━━━ INPUT DATA

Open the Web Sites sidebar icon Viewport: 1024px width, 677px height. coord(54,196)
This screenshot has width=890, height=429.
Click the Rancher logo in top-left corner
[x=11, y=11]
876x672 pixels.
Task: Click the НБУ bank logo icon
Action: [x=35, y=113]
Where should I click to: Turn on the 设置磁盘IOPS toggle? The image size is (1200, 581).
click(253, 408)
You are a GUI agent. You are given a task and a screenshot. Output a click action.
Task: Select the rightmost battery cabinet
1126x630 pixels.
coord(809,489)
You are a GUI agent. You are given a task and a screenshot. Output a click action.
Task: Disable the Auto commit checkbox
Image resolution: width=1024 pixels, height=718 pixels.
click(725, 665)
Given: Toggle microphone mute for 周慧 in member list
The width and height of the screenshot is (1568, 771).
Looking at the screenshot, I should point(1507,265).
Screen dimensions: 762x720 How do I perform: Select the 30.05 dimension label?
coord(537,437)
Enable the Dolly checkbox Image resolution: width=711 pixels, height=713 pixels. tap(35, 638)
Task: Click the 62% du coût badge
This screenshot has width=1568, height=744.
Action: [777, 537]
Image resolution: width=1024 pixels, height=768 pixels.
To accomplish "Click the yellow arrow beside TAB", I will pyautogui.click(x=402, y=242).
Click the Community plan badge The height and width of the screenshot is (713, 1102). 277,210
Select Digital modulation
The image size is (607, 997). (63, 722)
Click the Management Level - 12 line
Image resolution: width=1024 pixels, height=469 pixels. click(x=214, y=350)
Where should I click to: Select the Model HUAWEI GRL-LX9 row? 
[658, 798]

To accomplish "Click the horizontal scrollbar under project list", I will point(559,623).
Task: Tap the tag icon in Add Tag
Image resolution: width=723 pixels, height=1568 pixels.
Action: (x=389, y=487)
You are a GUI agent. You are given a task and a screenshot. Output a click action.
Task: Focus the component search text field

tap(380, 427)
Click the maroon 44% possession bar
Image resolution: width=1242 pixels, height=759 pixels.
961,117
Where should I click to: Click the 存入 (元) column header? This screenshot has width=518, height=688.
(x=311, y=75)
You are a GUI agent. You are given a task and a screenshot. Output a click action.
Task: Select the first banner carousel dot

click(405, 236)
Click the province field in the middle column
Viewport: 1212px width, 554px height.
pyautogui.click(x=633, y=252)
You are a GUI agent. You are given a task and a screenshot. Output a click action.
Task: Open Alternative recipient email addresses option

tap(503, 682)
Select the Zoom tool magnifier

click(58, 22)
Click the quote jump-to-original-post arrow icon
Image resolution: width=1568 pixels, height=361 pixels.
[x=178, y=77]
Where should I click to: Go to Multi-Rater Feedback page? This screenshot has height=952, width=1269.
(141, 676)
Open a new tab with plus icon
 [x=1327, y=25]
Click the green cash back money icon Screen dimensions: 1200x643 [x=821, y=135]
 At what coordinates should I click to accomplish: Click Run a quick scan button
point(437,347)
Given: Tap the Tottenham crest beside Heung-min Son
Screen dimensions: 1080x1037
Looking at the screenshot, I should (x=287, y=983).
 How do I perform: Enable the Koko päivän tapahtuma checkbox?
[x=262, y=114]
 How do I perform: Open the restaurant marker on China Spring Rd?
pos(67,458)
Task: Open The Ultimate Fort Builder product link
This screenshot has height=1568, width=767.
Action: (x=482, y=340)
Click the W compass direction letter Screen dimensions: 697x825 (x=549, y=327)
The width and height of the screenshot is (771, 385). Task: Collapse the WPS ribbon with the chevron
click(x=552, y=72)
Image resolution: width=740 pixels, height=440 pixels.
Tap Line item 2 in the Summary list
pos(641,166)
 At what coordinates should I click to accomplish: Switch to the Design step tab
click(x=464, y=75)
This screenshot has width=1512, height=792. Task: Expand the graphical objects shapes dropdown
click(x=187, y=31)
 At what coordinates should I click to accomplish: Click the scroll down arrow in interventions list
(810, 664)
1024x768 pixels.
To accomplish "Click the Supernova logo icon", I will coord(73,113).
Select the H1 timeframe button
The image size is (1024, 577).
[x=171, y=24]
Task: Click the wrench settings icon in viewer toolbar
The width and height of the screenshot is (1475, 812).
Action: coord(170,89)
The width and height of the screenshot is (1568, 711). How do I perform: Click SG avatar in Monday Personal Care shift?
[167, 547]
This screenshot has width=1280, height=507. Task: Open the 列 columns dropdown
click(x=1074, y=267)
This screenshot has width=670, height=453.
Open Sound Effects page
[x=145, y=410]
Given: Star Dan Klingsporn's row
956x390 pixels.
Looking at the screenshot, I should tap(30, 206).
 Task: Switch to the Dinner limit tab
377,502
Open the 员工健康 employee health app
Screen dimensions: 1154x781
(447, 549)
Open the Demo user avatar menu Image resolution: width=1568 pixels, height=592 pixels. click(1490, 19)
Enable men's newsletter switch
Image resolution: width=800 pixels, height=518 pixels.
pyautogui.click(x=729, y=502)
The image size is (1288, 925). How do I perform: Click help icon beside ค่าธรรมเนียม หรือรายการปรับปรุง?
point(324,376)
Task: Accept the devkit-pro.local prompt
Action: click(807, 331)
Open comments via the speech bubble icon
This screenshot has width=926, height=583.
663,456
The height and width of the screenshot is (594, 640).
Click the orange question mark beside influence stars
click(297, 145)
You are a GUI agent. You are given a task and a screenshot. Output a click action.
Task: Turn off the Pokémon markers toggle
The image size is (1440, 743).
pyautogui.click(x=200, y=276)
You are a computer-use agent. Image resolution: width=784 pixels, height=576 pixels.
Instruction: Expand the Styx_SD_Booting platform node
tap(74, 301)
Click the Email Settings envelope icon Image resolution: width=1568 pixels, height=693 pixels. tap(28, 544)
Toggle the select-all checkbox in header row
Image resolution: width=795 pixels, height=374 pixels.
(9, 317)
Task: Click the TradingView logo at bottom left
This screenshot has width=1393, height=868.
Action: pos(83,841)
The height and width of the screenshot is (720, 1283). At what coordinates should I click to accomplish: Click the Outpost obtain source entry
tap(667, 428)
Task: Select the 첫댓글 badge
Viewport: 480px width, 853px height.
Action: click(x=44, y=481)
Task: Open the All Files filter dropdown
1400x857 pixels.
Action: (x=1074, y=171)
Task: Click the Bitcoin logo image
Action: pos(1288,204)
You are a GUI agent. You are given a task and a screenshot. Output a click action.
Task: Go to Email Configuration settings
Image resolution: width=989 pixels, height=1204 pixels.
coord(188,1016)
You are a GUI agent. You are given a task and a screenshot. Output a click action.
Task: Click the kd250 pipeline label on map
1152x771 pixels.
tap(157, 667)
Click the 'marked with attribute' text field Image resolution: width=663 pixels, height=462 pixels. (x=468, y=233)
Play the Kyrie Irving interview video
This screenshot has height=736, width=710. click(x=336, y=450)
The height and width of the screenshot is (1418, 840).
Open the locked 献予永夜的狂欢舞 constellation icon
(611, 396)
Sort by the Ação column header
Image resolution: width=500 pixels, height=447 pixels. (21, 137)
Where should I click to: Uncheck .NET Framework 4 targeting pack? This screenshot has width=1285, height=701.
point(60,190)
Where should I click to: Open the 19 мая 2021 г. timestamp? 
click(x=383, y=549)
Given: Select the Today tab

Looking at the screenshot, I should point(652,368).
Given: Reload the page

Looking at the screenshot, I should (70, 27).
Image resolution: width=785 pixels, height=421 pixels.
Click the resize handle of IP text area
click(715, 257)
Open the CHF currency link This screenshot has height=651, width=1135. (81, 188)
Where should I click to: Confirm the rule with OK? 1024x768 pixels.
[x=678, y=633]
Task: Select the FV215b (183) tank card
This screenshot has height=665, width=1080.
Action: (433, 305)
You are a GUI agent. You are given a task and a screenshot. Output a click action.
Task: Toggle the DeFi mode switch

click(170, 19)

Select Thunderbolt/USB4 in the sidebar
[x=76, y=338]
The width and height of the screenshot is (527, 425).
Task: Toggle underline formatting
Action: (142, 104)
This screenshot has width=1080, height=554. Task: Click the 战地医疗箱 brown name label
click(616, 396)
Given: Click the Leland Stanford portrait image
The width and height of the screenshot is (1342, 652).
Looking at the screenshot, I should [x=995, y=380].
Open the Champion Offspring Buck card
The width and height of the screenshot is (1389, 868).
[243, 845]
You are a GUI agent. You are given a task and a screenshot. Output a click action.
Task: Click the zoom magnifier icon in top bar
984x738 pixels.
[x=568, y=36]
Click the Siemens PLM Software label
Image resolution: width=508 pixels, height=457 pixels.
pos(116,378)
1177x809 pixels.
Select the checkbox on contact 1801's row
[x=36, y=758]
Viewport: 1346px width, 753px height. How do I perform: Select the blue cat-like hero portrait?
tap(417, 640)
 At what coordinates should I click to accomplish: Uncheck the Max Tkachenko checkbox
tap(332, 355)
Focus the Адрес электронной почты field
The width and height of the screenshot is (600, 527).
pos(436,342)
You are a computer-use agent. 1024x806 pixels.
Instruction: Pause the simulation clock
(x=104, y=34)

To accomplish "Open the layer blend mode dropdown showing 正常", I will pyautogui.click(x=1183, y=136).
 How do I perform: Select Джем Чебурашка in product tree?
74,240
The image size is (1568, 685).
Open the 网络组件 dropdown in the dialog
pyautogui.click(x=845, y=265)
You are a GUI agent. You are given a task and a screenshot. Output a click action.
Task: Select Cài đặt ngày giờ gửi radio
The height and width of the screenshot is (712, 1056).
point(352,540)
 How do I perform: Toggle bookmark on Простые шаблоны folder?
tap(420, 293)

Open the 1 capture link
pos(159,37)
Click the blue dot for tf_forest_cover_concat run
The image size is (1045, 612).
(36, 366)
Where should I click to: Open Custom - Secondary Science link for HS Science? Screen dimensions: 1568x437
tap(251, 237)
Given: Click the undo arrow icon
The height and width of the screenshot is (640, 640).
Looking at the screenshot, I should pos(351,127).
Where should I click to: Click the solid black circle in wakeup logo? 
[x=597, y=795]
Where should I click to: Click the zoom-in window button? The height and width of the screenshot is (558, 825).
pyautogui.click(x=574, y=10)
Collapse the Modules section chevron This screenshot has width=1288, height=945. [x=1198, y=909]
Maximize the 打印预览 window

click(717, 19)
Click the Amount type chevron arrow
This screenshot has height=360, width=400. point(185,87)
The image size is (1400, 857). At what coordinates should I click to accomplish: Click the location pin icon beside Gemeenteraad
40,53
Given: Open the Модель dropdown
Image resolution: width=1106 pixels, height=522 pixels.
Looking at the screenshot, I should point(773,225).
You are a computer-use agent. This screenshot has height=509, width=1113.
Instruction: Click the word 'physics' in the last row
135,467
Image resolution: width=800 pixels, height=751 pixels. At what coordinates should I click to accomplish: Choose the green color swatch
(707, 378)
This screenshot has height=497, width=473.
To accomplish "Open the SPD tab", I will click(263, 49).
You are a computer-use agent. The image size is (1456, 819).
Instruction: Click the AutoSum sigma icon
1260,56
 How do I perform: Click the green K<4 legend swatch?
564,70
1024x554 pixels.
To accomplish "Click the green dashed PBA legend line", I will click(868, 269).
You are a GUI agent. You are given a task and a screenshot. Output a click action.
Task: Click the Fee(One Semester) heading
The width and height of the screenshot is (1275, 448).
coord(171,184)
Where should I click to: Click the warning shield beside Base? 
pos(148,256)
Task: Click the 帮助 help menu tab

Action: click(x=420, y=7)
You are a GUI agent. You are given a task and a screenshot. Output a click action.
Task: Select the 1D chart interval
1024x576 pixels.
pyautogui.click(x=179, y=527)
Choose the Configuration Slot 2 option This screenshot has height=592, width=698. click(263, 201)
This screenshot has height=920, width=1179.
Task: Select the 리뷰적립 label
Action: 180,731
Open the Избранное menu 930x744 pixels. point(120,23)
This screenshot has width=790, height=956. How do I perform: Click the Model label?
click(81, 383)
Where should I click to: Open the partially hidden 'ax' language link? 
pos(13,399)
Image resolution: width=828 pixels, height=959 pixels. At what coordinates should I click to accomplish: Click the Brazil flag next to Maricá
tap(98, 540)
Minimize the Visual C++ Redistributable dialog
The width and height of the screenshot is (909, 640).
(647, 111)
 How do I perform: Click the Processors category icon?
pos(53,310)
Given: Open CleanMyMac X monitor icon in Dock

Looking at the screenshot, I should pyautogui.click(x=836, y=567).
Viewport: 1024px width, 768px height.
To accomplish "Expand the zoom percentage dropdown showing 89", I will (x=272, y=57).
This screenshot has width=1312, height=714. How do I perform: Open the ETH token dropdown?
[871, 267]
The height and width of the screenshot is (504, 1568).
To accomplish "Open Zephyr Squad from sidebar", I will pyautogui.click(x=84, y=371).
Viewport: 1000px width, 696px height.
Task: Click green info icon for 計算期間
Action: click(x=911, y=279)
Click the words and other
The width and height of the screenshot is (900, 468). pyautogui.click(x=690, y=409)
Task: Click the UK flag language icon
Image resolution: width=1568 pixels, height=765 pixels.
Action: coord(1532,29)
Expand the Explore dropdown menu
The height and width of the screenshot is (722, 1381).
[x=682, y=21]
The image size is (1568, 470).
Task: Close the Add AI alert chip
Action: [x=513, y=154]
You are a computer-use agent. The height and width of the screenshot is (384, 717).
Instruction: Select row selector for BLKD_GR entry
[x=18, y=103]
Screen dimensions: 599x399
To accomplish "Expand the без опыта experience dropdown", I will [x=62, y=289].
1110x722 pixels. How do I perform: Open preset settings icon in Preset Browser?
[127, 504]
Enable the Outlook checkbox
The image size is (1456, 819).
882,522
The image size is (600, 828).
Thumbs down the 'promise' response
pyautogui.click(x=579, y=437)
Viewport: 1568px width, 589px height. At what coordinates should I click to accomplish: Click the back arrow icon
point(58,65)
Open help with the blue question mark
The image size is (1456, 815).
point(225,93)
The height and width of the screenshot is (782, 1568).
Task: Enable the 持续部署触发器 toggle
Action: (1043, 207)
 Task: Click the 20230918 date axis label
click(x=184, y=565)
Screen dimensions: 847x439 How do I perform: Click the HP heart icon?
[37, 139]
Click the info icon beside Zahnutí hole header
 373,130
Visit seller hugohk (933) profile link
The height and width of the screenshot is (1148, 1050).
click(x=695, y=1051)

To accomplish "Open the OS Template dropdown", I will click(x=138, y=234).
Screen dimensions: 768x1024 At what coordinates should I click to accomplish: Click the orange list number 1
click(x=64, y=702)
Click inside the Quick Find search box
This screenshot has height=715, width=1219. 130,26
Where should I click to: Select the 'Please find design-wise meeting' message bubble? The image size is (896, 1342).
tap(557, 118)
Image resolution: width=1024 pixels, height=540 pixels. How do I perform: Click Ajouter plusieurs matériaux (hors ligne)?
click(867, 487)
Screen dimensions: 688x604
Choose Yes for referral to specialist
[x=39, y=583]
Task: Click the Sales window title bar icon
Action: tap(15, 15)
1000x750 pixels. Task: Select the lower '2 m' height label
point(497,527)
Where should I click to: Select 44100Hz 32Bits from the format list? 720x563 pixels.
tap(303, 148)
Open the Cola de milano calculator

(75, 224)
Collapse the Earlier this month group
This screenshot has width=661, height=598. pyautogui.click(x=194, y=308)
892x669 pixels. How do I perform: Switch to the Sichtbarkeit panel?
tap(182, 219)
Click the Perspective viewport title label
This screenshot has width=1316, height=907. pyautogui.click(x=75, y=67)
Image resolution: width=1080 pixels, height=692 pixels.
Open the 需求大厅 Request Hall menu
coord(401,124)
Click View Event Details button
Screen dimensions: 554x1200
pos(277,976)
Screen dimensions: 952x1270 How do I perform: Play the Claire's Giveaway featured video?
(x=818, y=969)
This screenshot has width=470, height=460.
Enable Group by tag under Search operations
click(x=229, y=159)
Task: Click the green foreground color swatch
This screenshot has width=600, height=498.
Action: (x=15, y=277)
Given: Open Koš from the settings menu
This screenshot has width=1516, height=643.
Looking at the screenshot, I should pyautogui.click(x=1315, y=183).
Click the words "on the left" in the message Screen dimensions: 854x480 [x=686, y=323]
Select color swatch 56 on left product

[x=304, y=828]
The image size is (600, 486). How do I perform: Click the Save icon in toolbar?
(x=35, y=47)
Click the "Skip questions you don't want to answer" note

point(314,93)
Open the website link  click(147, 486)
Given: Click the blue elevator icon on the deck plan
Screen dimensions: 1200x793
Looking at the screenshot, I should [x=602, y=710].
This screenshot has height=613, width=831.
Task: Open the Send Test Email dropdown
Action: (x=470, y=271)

━━━━━━

● WORK INSTRUCTION
What is needed is each line from the records with the word "showing" in it.

● SOLUTION BELOW
To accomplish "Open the layer blend mode dropdown showing 正常", I will pyautogui.click(x=1183, y=136).
To accomplish "Expand the zoom percentage dropdown showing 89", I will (x=272, y=57).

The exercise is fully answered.